Le milieu paysan en littérature de jeunesse

par Bernard Pédeboscq

    On a tendance à abandonner le terme de paysan – l’homme d’un pays – au profit du métier d’agriculteur. Perçu parfois péjorativement et associé à la pauvreté agraire, la balourdise, l’inculture, la routine… il fonde toutefois une époque, un pays, une région, une zone géographique et culturelle. Pourtant, une partie des cultivateurs revendique aujourd’hui cette appellation pour l’opposer à l’agriculture productiviste, pour maintenir les racines et les traditions. Etre paysan ce n’est pas un métier. C’est plutôt une façon de vivre, un ancrage et le gardien de valeurs.

    Cette mutation radicale se traduit en littérature de jeunesse à la fois par des ouvrages et des documents du passé puis de nouvelles approches vers le bio, l’écologie, le jardinage ou les évolutions de la cuisine. Il faut rappeler en effet que le travail de la terre et de ses occupants, la glorification de la nature et de la campagne ont inspiré La Fontaine, Balzac, George Sand, Maupassant, Zola… puis dans les années 1960 l’école de Brive avec ses romans du terroir. Parmi les classiques, on peut citer les succès de Jacquou le Croquant (Eugène Le Roy, 1899), La vie d’un simple (Emile Guillaumin, 1904), Le cheval d’Orgueil (Pierre-Jakez Hélias, 1975), Jean Chalosse moutonnier des Landes (Roger Boussinot, 1976) mais aussi, les deux films cultes (en album et DVD) de Georges Rouquier illustrant à quarante ans de distance les évolutions de sa famille dans une ferme d’un village occitan, Farrebique (1945) et Biquefarre (1983).
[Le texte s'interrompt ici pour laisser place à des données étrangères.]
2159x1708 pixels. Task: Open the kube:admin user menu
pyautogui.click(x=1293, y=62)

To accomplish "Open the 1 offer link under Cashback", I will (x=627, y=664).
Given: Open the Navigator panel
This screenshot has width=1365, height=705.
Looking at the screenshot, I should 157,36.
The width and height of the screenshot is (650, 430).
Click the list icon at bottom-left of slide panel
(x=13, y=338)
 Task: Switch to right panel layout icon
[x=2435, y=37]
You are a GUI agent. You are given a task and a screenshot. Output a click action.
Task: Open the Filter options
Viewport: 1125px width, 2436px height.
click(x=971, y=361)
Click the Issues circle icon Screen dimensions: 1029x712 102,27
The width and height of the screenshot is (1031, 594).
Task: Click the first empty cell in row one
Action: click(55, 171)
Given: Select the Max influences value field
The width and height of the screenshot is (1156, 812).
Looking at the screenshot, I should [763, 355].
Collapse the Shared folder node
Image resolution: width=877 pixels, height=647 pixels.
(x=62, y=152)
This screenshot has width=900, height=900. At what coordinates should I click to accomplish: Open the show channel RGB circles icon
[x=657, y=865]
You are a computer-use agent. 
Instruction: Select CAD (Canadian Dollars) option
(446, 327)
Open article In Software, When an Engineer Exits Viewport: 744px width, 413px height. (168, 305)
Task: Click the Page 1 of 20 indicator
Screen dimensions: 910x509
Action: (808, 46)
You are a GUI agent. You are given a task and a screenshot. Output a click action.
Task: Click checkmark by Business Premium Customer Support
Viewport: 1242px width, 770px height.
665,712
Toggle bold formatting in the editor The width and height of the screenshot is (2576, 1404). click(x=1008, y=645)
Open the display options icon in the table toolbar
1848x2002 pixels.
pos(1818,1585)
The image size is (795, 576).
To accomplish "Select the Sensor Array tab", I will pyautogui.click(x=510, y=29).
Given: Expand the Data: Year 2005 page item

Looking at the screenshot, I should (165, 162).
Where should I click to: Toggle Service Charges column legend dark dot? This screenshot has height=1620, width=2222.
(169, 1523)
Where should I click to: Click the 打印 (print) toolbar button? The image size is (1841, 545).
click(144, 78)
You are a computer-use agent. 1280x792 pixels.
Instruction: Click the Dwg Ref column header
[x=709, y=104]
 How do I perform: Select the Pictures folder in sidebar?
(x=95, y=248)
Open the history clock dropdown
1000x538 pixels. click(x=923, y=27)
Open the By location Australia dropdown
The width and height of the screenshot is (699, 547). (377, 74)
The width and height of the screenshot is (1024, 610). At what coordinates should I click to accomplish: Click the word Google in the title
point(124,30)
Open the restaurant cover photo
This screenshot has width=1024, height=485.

Nourrissant ainsi avec la fin du petit paysan, un imaginaire et des mythes d’une civilisation disparue, opposant le traditionnel et le moderne, l’autosuffisance et la société de consommation, le rural et l’urbain.

    Une civilisation rurale, lieu de production de denrées alimentaires, perdure toutefois et intègre d’autres professions, d’autres activités (tourisme vert), d’autres personnes venant de la ville dans le cadre de la rurbanisation… L’enfant est sensible à la nature. Dans ces domaines, on trouve peu de chose dans la littérature de jeunesse. Bien sûr, les travaux de la ferme, l’omniprésence de l’animal, abondent dans les ouvrages documentaires, surtout pour les plus jeunes. Mais presque rien sur les problèmes, les difficultés, les modes de vie actuels. L’animal sert souvent de support à des fables symboliques. On pense aux albums qui jouent sur la double lecture (enfant-adulte) comme La grève des moutons ou La petite oie qui ne voulait pas marcher au pas, de Jean-François Dumont dans lesquels se lisent les luttes syndicales ou bien Un mouton au pays des cochons d’Alice Brière-Haquet deux mondes qui ne s’aiment pas et qui suggèrent l’opposition entre émigrés et « français de souche. »

  Plus récents sont les ouvrages sur la préservation des territoires et de l’environnement, sur les aspects écologiques liés à la campagne, sur les approches nouvelles de la découverte de la nature. Le roman Tistou les pouces verts de Maurice Druon ou l’album Le jardin voyageur de Peter Brown où l’enfant-héros égaye la ville en entretenant des plantes et des fleurs en sont deux bons exemples. A noter encore avec l’organisation collective de la protection de la nature les romans de Christian Grenier comme Ecoland. Plus concrètement les incitations à jardiner, à cuisiner soi-même comme les diverses approches du bien manger, du consommer durable enrichissent le thème. Mais y-a-t-il encore des paysans ? Les expositions photographiques, les livres de Raymond Depardon – La Terre des paysans – saisissent les derniers moments, l’essentiel de cette culture et permettent d’ « observer les traces de la présence de l’homme qui par son intervention au fur et à mesure de l’histoire a modifié le territoire. »

farrebique

Fondateur en 1999 de la section régionale Pau-Béarn du CRILJ dont il est toujours président, Bernard Pédeboscq aura beaucoup fait pour le livre de jeunesse : comme enseignant avec ses élèves, comme critique avec Raoul Dubois et pour Bateau Livre et Oiseau Livre, comme formateur avec l’inspecteur général Luc et avec les Francas, pour le Prix Jean Macé organisé par la Ligue de l’enseignement. Conférencier et débatteur infatigable, longtemps adjoint à la marie du Pau, Bernard Pédebossq créa, en 1983, le Salon Pau fête le livre.